§ **Problem requirements**
Please show all lines of the records that include "field".

§ **Raw data**
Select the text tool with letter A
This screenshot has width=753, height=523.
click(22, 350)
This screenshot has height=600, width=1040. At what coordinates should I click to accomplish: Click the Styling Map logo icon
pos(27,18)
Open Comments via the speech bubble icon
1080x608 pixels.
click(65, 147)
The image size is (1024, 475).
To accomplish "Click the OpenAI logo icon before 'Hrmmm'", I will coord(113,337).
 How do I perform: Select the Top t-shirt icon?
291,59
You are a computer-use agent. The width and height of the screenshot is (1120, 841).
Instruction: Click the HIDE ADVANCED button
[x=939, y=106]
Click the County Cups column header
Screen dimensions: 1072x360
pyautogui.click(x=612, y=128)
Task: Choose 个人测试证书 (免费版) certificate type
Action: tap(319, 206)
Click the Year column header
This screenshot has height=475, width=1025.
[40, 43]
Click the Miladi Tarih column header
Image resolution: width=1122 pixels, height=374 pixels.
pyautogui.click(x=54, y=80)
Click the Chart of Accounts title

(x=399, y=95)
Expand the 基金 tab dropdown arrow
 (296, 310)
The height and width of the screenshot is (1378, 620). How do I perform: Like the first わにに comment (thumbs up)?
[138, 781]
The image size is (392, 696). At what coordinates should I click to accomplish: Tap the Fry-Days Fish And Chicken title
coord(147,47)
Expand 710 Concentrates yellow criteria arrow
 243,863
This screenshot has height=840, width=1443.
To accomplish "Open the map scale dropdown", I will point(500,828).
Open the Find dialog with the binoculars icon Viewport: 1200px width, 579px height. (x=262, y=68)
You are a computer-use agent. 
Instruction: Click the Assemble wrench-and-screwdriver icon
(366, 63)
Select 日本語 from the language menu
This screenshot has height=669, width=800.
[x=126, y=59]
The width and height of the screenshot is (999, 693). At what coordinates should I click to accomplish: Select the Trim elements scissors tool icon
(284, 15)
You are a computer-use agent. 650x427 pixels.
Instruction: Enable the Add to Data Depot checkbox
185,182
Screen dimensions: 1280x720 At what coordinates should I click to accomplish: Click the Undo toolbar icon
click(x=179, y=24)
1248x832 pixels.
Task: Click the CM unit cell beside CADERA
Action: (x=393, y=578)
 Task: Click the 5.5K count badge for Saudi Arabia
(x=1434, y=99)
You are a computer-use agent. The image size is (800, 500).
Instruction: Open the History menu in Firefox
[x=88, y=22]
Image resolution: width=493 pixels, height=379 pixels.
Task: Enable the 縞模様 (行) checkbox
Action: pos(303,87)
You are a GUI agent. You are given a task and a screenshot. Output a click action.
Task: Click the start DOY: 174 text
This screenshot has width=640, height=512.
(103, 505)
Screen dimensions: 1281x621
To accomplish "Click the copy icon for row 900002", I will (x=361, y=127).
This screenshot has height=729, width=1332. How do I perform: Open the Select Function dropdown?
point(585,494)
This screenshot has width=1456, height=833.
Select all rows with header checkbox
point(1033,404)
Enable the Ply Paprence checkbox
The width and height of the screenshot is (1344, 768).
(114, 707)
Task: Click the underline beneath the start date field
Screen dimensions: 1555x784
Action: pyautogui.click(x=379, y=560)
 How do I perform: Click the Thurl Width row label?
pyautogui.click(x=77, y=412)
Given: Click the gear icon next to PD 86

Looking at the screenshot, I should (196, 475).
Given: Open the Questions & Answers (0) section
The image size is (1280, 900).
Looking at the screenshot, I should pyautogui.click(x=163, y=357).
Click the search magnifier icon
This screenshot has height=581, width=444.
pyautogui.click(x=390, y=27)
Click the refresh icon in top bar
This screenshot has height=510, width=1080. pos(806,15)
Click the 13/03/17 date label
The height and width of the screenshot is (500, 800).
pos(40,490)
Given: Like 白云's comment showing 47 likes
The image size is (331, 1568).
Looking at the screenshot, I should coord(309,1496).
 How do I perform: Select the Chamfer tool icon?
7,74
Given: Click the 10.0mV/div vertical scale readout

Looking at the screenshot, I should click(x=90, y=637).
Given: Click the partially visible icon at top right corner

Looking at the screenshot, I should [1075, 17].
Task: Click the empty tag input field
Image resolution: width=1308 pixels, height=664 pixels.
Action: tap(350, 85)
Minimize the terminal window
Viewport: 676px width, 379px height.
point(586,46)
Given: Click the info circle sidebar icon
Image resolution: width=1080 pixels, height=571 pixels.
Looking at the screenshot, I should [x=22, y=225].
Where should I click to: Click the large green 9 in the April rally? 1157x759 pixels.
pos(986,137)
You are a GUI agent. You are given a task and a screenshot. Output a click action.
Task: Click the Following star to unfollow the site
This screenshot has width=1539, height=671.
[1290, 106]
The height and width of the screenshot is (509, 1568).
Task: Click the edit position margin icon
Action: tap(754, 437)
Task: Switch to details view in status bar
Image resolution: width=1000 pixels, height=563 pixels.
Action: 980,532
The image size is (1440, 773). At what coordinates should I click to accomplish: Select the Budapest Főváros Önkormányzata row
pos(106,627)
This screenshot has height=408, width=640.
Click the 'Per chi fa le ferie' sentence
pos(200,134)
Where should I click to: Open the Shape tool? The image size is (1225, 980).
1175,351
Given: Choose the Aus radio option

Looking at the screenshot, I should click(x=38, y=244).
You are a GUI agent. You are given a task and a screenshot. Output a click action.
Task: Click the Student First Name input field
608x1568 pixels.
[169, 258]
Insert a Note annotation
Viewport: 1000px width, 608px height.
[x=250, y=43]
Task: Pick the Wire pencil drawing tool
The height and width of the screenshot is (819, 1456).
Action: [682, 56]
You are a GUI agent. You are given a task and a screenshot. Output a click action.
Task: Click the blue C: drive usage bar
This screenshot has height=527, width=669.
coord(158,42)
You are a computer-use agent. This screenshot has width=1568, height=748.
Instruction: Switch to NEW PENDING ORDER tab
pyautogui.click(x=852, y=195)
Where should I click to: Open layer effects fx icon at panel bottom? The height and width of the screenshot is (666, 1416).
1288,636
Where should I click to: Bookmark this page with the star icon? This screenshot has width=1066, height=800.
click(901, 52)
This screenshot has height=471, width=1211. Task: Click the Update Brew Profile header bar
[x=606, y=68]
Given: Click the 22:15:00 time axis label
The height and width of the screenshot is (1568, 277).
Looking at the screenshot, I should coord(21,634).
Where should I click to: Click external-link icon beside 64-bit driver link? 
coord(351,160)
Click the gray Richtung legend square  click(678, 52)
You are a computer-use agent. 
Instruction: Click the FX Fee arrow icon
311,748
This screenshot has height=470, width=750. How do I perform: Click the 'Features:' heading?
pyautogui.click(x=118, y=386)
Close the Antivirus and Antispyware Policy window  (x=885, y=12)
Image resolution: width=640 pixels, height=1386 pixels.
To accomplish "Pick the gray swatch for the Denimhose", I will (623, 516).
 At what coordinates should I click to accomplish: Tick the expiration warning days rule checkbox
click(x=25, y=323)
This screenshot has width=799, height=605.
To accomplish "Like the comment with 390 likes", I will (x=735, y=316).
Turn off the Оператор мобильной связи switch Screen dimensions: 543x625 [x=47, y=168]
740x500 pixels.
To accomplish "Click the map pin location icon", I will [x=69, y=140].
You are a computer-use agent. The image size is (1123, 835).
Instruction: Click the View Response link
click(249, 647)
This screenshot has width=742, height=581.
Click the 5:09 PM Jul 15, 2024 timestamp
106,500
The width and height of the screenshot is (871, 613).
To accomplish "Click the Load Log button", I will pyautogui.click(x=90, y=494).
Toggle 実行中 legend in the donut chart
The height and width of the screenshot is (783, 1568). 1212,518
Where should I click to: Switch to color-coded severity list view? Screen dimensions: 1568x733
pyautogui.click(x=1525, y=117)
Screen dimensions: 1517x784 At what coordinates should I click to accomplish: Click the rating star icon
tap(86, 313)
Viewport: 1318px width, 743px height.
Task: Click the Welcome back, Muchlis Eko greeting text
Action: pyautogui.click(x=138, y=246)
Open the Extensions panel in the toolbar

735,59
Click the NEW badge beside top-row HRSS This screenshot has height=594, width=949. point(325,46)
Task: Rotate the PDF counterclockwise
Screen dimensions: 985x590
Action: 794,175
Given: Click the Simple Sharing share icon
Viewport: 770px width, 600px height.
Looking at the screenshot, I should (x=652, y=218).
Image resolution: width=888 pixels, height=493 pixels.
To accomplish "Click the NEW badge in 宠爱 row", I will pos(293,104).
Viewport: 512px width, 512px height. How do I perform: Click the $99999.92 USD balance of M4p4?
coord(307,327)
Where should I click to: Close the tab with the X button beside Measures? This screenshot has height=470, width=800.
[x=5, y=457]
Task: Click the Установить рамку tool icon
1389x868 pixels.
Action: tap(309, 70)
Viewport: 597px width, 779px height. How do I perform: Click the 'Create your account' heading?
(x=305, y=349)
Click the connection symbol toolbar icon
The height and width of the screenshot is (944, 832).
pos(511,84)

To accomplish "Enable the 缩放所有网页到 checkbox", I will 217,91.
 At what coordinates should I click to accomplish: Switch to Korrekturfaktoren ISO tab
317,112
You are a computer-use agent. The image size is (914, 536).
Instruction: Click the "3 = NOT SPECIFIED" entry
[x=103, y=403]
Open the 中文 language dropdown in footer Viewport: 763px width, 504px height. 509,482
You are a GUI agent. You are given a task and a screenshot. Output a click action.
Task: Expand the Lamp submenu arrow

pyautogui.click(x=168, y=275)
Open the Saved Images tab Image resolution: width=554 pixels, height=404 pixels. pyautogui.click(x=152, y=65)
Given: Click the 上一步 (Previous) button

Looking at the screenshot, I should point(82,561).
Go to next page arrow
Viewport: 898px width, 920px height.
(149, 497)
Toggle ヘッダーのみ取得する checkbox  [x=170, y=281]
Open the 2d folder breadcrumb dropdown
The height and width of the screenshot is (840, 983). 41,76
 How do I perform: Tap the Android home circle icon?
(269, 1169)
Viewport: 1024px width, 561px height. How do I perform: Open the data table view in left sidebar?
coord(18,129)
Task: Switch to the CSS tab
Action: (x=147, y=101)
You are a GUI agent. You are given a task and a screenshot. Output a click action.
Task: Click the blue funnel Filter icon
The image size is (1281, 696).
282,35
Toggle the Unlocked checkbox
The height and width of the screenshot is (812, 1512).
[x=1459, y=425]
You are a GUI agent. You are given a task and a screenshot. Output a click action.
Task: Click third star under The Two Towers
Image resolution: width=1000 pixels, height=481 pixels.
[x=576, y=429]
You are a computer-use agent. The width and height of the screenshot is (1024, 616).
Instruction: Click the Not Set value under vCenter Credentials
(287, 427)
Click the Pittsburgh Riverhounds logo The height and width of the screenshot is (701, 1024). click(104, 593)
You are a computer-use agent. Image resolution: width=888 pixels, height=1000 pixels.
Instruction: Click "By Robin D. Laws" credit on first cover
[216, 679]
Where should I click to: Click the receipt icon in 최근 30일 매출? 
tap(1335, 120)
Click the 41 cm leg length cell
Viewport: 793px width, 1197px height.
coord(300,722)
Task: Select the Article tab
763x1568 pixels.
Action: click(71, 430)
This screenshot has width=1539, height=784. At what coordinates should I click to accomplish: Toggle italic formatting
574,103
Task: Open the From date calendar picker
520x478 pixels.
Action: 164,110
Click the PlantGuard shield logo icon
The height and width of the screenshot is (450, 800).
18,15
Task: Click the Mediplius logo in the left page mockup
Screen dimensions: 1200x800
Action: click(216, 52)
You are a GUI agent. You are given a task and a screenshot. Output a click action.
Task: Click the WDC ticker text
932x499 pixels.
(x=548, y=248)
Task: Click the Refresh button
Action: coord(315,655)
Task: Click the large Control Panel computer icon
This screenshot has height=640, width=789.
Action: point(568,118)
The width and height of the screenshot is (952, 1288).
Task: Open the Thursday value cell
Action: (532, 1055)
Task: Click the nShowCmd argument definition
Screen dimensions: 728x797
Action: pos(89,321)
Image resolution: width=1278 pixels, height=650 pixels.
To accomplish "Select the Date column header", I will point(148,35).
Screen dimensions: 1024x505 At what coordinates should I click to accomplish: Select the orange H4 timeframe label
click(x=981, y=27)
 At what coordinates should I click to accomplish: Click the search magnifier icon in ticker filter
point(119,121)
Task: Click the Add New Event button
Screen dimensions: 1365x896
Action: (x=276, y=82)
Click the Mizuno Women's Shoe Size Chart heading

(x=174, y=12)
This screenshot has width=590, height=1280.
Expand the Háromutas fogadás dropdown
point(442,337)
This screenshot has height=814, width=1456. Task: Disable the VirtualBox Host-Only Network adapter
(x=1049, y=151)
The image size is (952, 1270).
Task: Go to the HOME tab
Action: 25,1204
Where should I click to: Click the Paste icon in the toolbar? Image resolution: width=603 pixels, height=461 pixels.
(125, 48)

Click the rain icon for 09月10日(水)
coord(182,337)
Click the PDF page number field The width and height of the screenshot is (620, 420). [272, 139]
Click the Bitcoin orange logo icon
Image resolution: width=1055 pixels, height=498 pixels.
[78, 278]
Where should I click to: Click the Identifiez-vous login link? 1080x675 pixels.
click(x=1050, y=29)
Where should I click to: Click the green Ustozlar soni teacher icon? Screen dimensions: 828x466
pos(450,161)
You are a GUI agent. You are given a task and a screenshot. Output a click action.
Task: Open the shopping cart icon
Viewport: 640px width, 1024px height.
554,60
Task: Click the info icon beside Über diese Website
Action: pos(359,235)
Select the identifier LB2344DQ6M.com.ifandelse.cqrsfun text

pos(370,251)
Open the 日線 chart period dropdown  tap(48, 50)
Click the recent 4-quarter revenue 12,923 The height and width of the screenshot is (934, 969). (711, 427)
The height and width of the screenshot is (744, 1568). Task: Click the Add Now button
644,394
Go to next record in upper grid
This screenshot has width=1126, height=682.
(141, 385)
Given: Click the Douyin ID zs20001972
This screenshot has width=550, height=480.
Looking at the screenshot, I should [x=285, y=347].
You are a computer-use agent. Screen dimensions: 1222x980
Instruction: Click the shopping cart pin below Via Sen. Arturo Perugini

§ **Result of the task**
Task: Click the underline beneath the start date field
Task: Click the empty tag input field
Task: Click the Student First Name input field
Click the PDF page number field The width and height of the screenshot is (620, 420). [272, 139]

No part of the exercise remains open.